# To do
Write what comes next in the conversation about money and happiness below, starting after its final line.

# Document passage
Tom: If you’re shopping like that on credit it’s a terrible downward spiral because it’s just going to add more pain.
Melissa: Absolutely! You feel crappy about it and you go shopping more. I think sometimes people temporarily can get themselves out of it because it’s habit. You can fix a habit and get onto a new path but life happens. You get this “dump” of stress or someone gets sick in your life and you fall back on old patterns of how you dealt with trouble. That was a really heavy conversation.
Tom: No, it was great.
Melissa: We are supposed to be talking about happiness and money.
Tom: Even if you’re someone that is spending a lot and not doing it on credit… I found I had a problem like that back in my college days. I was not only going out like anyone else in college, I was also doing what I call, collecting. Now, I look at it as hoarding though. I had so many CDs, video games and comics. And, it was all under this idea of being a “collection.” Now I’m still stuck with a lot of it that I’d love to get rid of. But I think over-shopping like that is bringing me unhappiness because I’m burdened with all of this stuff. Half of it is sitting in boxes still.
Melissa: Right, I totally agree. Storage facilities in Canada are a huge business. I think they’re building the biggest facility in the world right now in Toronto. All of us are just jamming our stuff into these big, giant closets that we don’t even look at. Why are we doing that? There is a book—I can’t remember what it’s called, but it’s about garbage. There’s this stat that says when we die we’re going to need one grave but we’re going to need so many other plots for the hundreds of tons of garbage we have. As people, we collect all this crap but wonder what to do with it. There are studies that show higher materialism is associated with more happiness and lower quality of relationships, actually. I get it, we collect. It’s easier to quantify our success and worth by the square inch size of our TV and how much stuff we own. It’s harder to quantify saying, “You know what? Tom, is a great friend,” How do you quantify the worth of being a good dad? You can quantify the worth of being a good worker with a paycheck because it’s a number.
Tom: Exactly, it helps you keep score with everybody. Another thing I’d like to talk to you about right now is the idea that time is money. We had Miranda Marquit on a few episodes ago. She was talking about how she outsources cleaning and taxes and all these other things and I actually thought I was going to get some negative feedback on that show. I thought everyone was going to come out saying, “How can you come out telling us to spend money?” But actually, in her case, she’s running a business so time truly is money. If she can hire something out for $20 an hour and she makes $100 an hour it seems like obvious math there. In general though, what are your thoughts on the idea of hiring out things that free up your time, either to gain something or even to just lifestyle-wise?

Rows from a dataset:
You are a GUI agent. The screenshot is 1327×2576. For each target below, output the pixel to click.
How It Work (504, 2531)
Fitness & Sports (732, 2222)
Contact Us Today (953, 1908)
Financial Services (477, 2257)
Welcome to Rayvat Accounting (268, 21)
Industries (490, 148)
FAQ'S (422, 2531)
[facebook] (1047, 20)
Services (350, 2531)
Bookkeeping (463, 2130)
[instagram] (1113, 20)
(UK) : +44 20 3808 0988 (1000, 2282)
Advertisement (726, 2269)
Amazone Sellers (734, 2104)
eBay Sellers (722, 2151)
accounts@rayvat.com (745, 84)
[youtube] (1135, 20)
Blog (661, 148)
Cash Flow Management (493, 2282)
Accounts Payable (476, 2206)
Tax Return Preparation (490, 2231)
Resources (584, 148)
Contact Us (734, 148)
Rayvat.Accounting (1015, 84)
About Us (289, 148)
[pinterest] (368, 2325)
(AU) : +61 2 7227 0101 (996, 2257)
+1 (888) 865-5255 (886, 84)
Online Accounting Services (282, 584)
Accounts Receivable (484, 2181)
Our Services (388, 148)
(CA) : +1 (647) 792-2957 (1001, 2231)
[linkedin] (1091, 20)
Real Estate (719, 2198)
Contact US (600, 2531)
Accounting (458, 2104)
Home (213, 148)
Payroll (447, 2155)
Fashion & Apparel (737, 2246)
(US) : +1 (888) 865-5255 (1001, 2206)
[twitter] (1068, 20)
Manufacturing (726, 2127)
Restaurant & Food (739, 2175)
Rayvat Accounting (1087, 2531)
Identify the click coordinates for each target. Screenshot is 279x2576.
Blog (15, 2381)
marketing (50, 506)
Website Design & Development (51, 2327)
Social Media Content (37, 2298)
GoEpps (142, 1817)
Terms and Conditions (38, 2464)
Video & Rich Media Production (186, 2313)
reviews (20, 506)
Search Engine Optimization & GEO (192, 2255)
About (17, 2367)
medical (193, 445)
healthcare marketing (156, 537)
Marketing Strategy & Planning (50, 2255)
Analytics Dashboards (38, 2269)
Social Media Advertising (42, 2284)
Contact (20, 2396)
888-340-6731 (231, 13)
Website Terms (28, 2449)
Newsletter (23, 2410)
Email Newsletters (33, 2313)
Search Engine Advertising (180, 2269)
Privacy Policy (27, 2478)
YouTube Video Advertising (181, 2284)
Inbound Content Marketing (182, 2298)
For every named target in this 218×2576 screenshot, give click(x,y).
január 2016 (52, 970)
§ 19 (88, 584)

# Output for this task
Melissa: There is a part in my book where I talk about the things you can spend your money on to be happier, according to science. This is not just me thinking, “Oh, I think I’d be happier if I had a cleaning lady.” No. Science shows that people who have valued time over money in their lives just, generally, are happier people. It actually makes you happier. So, if you purposefully value time over money, it will give you a boost in happiness. We have to put a value on our time so I really appreciate you bringing that up. How that takes a form in my life is—my husband has made fun of me on many occasions that I’m super-cheap. I will wait in line at a festival for an hour. Well, maybe not an hour but at least 20 minutes, just to get a free Popsicle. And my husband says, “We will walk to the store and I will buy you a whole box of popsicles! That should put a value on your time.” It’s the same thing with work. I’m not going to kill myself to make a few bucks at work and wonder if that’s the best use of my time. For example, if I’m going to take this job where I’m going to make $300 this weekend, that’s excellent. But another way to flip that (if you think about it) would be by asking yourself if you would you spend $300 to buy a full day of time with your family? It’s kind of like flipping it around which is basically what I did. I quit my job at the National Post a few years ago when my son was born. I gave up my $65,000 a year salary. I had to pay back an $8,000 maternity leave top-up but I bought 2,600 more hours with my kid which I’ve never regretted. I feel like that was a good use of spending or giving up that money.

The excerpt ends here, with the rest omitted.